Um artigo publicado na revista Journal of Biography diz que a taxa de desmatamento de mangues na Birmânia, de 1% ao ano, é a mais alta entre os sete países afetados pelo tsunami pesquisados. “A destruição dos mangues no delta do Irrawaddy contribuiu para a devastação da zona”, disse à IPS o cientista Jeffrey McNeely, da União Mundial para a Natureza (UICN). “Não seriam suficientes para evitar todo o dano, mas, certamente teriam minimizado o impacto”, acrescentou.

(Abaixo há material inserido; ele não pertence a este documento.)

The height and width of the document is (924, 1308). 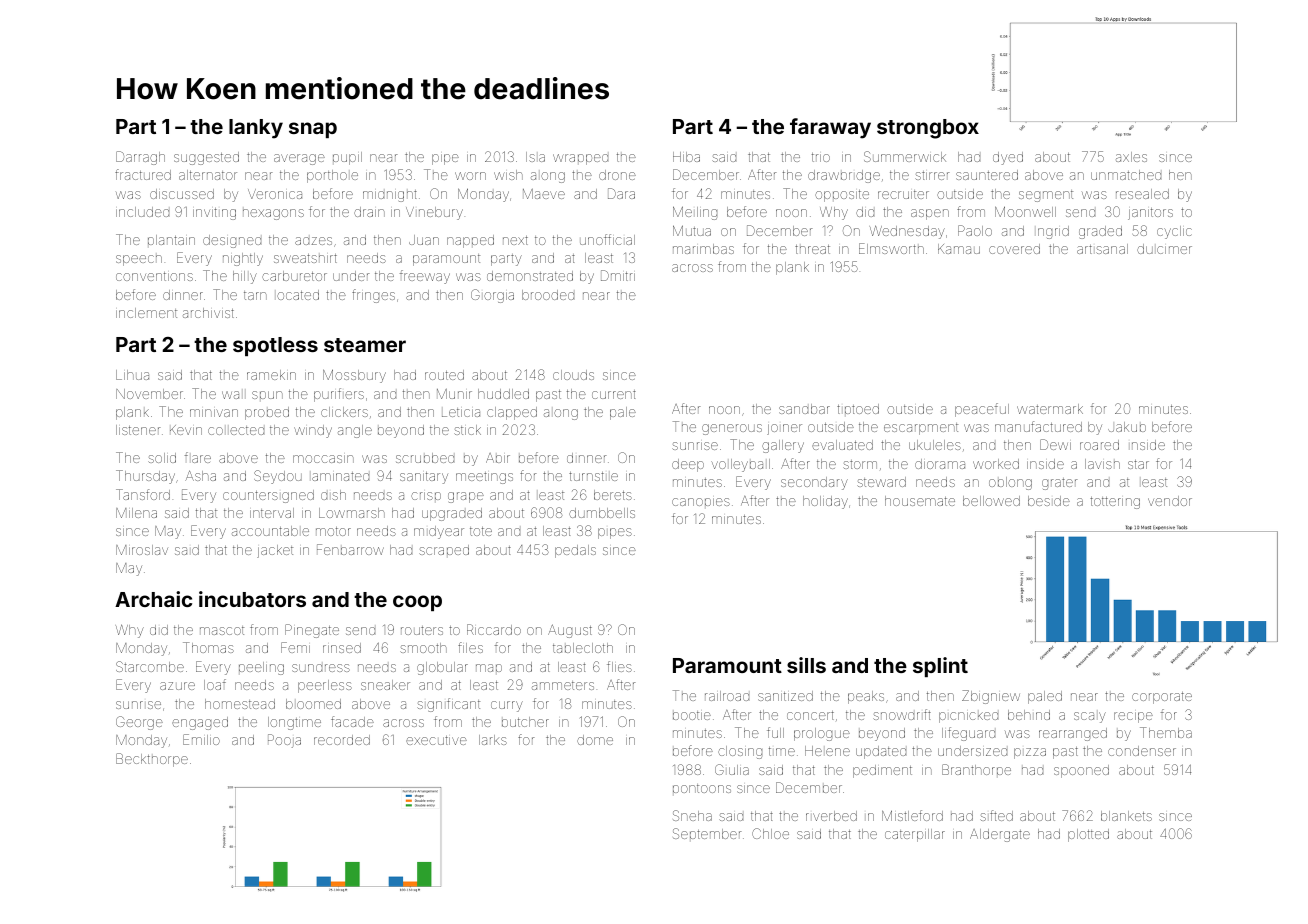 What do you see at coordinates (313, 130) in the document?
I see `snap` at bounding box center [313, 130].
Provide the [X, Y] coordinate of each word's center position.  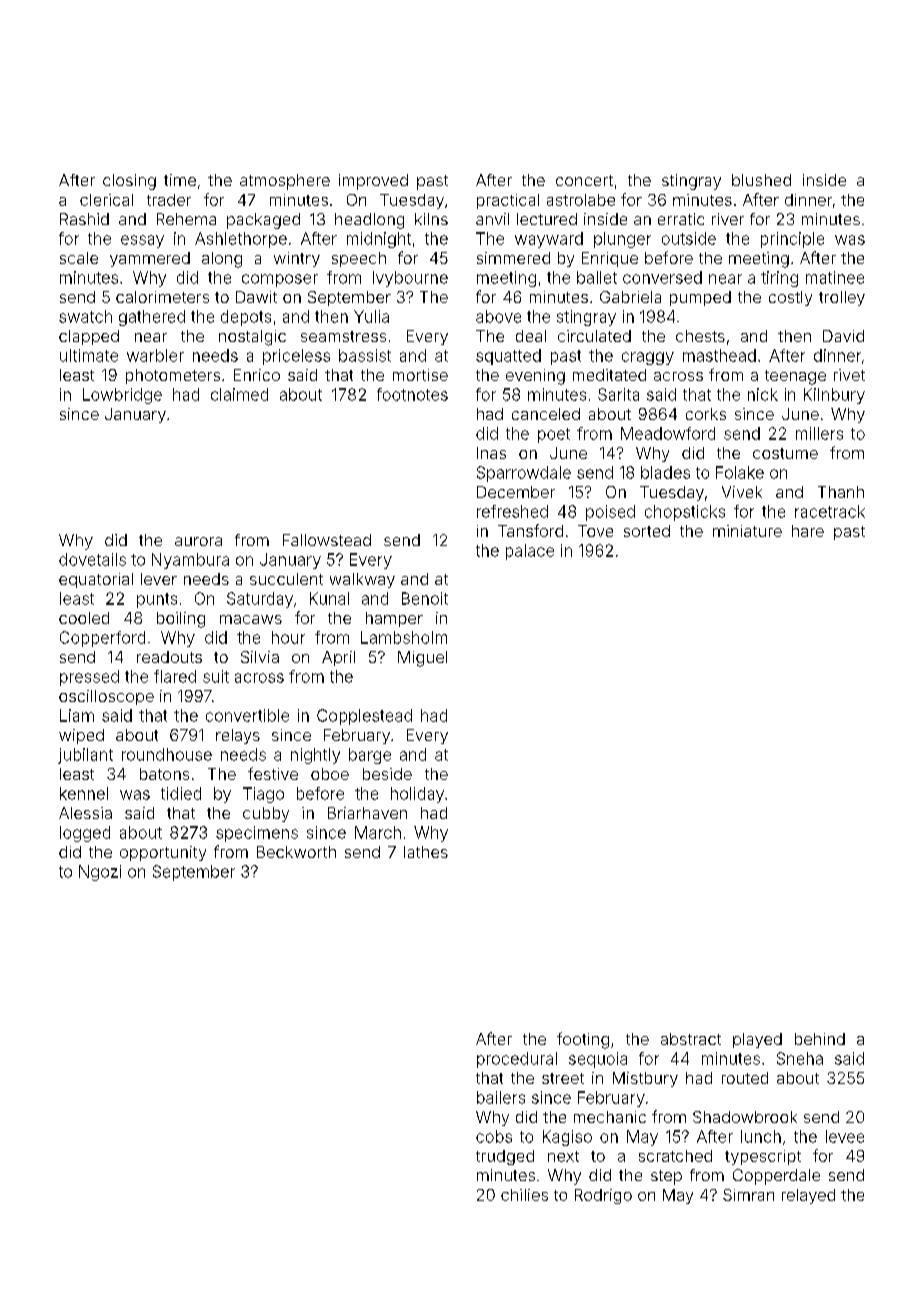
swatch [85, 316]
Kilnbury [834, 396]
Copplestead [364, 717]
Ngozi [100, 873]
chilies [524, 1195]
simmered [513, 258]
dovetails [92, 559]
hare [808, 531]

Simmathiri Appanah, do escritório regional da FAO Ásia-Pacífico, disse à IPS que os mangues intactos “reduzem a pressão das ondas”. Por outro lado, “sua ausência permite que a água avance rapidamente, expondo as comunidades próximas da costa. O impacto do tsunami confirmou isto na Indonésia, Tailândia e no Sri Lanka”, acrescentou. As tentativas para aumentar a produção de alimentos, sem considerar o impacto ambiental, é uma das razões que provocou a perda dos mangues. A ditadura militar birmanesa incentivou sua destruição com a intenção de aumentar a superfície cultivada com arroz e, depois, promover a criação em cativeiro de peixes e lagostins. A empobrecida população, desesperada por comida, seguiu esse caminho.

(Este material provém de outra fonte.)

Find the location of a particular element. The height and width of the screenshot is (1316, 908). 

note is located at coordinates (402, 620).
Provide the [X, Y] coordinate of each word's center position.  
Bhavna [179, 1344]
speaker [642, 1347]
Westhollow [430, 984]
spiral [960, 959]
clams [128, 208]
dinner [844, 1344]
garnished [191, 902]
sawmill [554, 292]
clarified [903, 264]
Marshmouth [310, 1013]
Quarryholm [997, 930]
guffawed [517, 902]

“A criação de lagostins foi um dos fatores, mas não o principal, da perda dos mangues. A produção de arroz foi pior, bem como, nos últimos tempos, o corte de madeira para a construção e lenha para cozinhar”, disse Jim Enright, coordenador para a Ásia da organização ambiental Projeto de Ação Mangues, com sede em Washington. “Os colonizadores britânicos iniciaram o cultivo de arroz, que se expandiu com força desde meados até o fim dos anos 80. O delta perdeu 85% de seus mangues, fundamentalmente devido à produção de arroz”, acrescentou.
Os militares também atacaram os mangues para fortalecer sua presença no delta. “Ordenaram aos aldeões que os cortassem para construir acampamentos militares”, disse Khaing Dhu Wan, diretor-executivo da não-governamental Rede para o Desenvolvimento Econômico e Ambiental (Need). Essa demanda por madeira aumentou depois da década de 90, quando foram instalados novos acampamentos de infantaria. “Agora há na região do delta pelo menos 60”, acrescentou.
Portanto, as campanhas da Need para educar os habitantes sobre o alto custo que pagariam no caso de um ciclone pela perda dos mangues foram vistas pelos militares como uma ameaça. “A junta militar não permitiu que se trabalhasse para conseguir uma conscientização”, disse Khaing. Além disso, tanto em nível regional quanto internacional a destruição dos mangues não chamou a atenção como ocorreu com outros problemas ambientais de Myanmar, como o corte ilegal na região noroeste do país ou a construção de grandes hidrelétricas.
“Não foi dada muita atenção fora de Myanmar porque poucas pessoas viajam a essa área para ver a situação e escrever sobre ela. Não há estrangeiros trabalhando na região”, disse Enright. “Grande parte do delta do Irrawaddy é uma zona restrita e os estrangeiros devem solicitar permissão para viajar a essa zona. Inclusive depois do tsunami de 2004 se dispôs de pouquíssima informação sobre o que havia ocorrido”, acrescentou.